◆ **Aim of the task**: Set down every entry once more, exactly as it appears.

◆ **Records for the exercise**:
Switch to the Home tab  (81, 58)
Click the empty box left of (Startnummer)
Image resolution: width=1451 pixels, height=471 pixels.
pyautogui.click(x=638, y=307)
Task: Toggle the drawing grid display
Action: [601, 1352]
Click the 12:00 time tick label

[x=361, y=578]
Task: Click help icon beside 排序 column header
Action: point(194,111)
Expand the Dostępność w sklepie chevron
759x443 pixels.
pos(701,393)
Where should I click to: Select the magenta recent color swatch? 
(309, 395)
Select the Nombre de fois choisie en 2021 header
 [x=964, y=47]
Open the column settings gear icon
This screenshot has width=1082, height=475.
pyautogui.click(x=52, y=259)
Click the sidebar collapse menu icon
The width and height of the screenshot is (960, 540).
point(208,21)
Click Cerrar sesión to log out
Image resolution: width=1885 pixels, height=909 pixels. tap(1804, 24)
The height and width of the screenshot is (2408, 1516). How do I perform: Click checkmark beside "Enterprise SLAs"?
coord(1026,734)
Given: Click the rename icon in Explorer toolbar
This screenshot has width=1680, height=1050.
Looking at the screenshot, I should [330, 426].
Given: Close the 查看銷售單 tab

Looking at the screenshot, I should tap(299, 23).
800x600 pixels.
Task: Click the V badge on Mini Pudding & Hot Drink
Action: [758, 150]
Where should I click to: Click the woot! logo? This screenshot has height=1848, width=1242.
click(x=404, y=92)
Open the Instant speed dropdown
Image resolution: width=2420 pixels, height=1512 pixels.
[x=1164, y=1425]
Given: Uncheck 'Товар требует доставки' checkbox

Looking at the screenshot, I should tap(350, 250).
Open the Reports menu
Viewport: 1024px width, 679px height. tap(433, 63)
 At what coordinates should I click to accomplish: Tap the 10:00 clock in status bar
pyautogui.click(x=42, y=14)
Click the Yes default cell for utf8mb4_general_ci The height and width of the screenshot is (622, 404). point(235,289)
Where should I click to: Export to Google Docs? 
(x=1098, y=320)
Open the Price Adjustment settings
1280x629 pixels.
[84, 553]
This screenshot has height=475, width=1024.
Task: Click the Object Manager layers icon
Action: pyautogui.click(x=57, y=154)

◆ **Solution**:
Switch to the Home tab  (81, 58)
Click the empty box left of (Startnummer)
Image resolution: width=1451 pixels, height=471 pixels.
pyautogui.click(x=638, y=307)
Task: Toggle the drawing grid display
Action: [601, 1352]
Click the 12:00 time tick label

[x=361, y=578]
Task: Click help icon beside 排序 column header
Action: point(194,111)
Expand the Dostępność w sklepie chevron
759x443 pixels.
pos(701,393)
Where should I click to: Select the magenta recent color swatch? 
(309, 395)
Select the Nombre de fois choisie en 2021 header
 [x=964, y=47]
Open the column settings gear icon
This screenshot has width=1082, height=475.
pyautogui.click(x=52, y=259)
Click the sidebar collapse menu icon
The width and height of the screenshot is (960, 540).
point(208,21)
Click Cerrar sesión to log out
Image resolution: width=1885 pixels, height=909 pixels. tap(1804, 24)
The height and width of the screenshot is (2408, 1516). How do I perform: Click checkmark beside "Enterprise SLAs"?
coord(1026,734)
Given: Click the rename icon in Explorer toolbar
This screenshot has width=1680, height=1050.
Looking at the screenshot, I should [330, 426].
Given: Close the 查看銷售單 tab

Looking at the screenshot, I should tap(299, 23).
800x600 pixels.
Task: Click the V badge on Mini Pudding & Hot Drink
Action: [758, 150]
Where should I click to: Click the woot! logo? This screenshot has height=1848, width=1242.
click(x=404, y=92)
Open the Instant speed dropdown
Image resolution: width=2420 pixels, height=1512 pixels.
[x=1164, y=1425]
Given: Uncheck 'Товар требует доставки' checkbox

Looking at the screenshot, I should tap(350, 250).
Open the Reports menu
Viewport: 1024px width, 679px height. tap(433, 63)
 At what coordinates should I click to accomplish: Tap the 10:00 clock in status bar
pyautogui.click(x=42, y=14)
Click the Yes default cell for utf8mb4_general_ci The height and width of the screenshot is (622, 404). point(235,289)
Where should I click to: Export to Google Docs? 
(x=1098, y=320)
Open the Price Adjustment settings
1280x629 pixels.
[84, 553]
This screenshot has height=475, width=1024.
Task: Click the Object Manager layers icon
Action: pyautogui.click(x=57, y=154)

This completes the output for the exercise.